• _Task list_
A: In the Lisp strings-and-lists thread, what does Steve Gonedes recommend doing with `char-ok` instead of defining it as a macro?
B: Carry on the mailing-list thread about Lisp strings and lists, starting right after its final line.

## start Extract

Strings and lists

From: Josef Eschgfaeller
Subject: Strings and lists
Date: Sun, 20 Jun 1999 00:00:00 +0000
Message-ID: <Pine.LNX.4.04.9906200007360.16695-100000@arbzi.zuhause.fe>

I'm trying to improve
    
    (defun first-word (a)
    (let ((pos (position #\space a))) (if (not pos) a
    (subseq a 0 pos))))
    
In such algorithms for strings it is often not clear to me, in
which cases it is convenient to introduce lists, and when it has
sense to mix strings with lists.
When I try to apply the following idea, valid for a list of characters,
    
    (defun first-part (a)
    (do ((part nil) (b a (rest b)))
    ((or (not b) (char= (first b) #\space)) (nreverse part))
    (push (first b) part)))
    
I could begin by converting the string to a list by
(coerce a 'list), apply then first-part and reconvert
by (coerce b 'string). The second conversion seems easy,
the first one expensive.
    
I tried it also directly, as in
    
    (defmacro char-ok (a i) `(and (array-in-bounds-p ,a ,i) (char ,a ,i)))
    
    (defun first-word (a)
    (do* ((word "" (push-char word x)) (i 0 (+ i 1))
    (x (char-ok a i) (char-ok a i)))
    ((or (not x) (char= x #\space)) word)))
    
with
    
    (defun push-char (word x) (concatenate 'string word (list x)))
    
- probably not efficient - or
    
    (defun first-word (a)
    (do* ((word (make-array '0 :adjustable t :fill-pointer t))
    (i 0 (+ i 1)) (x (char-ok a i) (char-ok a i)))
    ((or (not x) (char= x #\space)) (coerce word 'string))
    (vector-push-extend x word)))

J. Eschgfaeller

Re: Strings and lists Steve Gonedes
Re: Strings and lists Erik Naggum

From: Steve Gonedes
Subject: Re: Strings and lists
Date: Sat, 19 Jun 1999 00:00:00 +0000
Message-ID: <m2zp1vr1c1.fsf@KludgeUnix.com>

Josef Eschgfaeller <···@felix.unife.it> writes:

< I'm trying to improve
<
<     (defun first-word (a)
<     (let ((pos (position #\space a))) (if (not pos) a
<     (subseq a 0 pos))))

Not sure what you mean by improve. This looks fine to me.

< In such algorithms for strings it is often not clear to me, in
< which cases it is convenient to introduce lists, and when it has
< sense to mix strings with lists.

Probably when you need to return a list of strings?

< I tried it also directly, as in
<
<     (defmacro char-ok (a i) `(and (array-in-bounds-p ,a ,i) (char ,a ,i)))

It is probably best to write `char-ok' as a function and declare it
inline.

<     (defun first-word (a)
<     (do* ((word "" (push-char word x)) (i 0 (+ i 1))

## end Extract
## start Dataset content

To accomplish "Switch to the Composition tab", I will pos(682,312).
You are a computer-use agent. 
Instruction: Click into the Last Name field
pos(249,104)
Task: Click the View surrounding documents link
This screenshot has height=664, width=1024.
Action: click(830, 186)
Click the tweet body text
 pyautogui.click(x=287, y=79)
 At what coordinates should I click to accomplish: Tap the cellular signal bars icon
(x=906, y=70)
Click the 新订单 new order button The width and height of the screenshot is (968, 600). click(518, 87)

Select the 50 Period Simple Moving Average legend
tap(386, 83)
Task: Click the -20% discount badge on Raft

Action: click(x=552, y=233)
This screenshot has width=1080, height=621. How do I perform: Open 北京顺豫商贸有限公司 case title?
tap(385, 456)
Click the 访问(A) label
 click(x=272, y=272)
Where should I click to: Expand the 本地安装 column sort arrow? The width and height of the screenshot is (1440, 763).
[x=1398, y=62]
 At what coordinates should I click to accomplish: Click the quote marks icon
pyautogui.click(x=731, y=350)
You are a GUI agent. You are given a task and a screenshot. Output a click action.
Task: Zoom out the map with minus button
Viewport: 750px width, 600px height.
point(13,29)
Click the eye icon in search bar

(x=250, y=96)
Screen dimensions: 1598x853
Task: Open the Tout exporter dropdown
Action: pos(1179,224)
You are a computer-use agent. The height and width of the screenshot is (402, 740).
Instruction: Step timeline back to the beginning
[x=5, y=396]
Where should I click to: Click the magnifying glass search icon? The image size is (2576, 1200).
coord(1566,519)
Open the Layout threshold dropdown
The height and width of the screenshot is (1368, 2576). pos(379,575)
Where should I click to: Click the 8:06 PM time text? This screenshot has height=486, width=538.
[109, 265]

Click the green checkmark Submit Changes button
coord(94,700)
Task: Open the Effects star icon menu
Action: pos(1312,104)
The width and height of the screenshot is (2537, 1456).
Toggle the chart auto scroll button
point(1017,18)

## end Dataset content

• _Results for each task_
A: Write it as a function and declare it inline.

B:
<     (x (char-ok a i) (char-ok a i)))
<     ((or (not x) (char= x #\space)) word)))
<
< with
<
<     (defun push-char (word x) (concatenate 'string word (list x)))
<
< - probably not efficient - or

I think the first version using position was the most effective means
of describing your intentions. Some would perhaps like declarations
for clarity, but they're very terse and typing them in is such a drag.

For run-time efficiency using declarations with position should be
fine.

(defun first-word (str)
  (declare (optimize (speed 3) (safety 1)) (simple-string str))
  (let ((pos (or (position #\Space str) -1)))
    (declare (fixnum pos))
    (if (minusp pos)
        str
        (subseq str 0 pos))))

You will probably gain a little bit of speed if you do the loop by
hand using do or loop, but I doubt how much time this will actually
shave.

(defun first-word (str)
  (declare (simple-string str))
  (do ((idx 0 (1+ idx))
       (len (1- (length str)) (1- len)))
      ((char= (schar str idx) #\Space)
       (subseq str 0 idx))
    (declare (fixnum idx len))
    (when (zerop len)
      (return-from first-word str))))

Using loop, it could look like the following.

(defun first-word (str)
  (or (loop for ch across str as idx upfrom 0
          when (char= ch #\Space)
          return (subseq str 0 idx))
      str))

From: Erik Naggum
Subject: Re: Strings and lists
Date: Sun, 20 Jun 1999 00:00:00 +0000
Message-ID: <3138871289438905@naggum.no>

* Josef Eschgfaeller <···@felix.unife.it>
| I'm trying to improve
|     
|     (defun first-word (a)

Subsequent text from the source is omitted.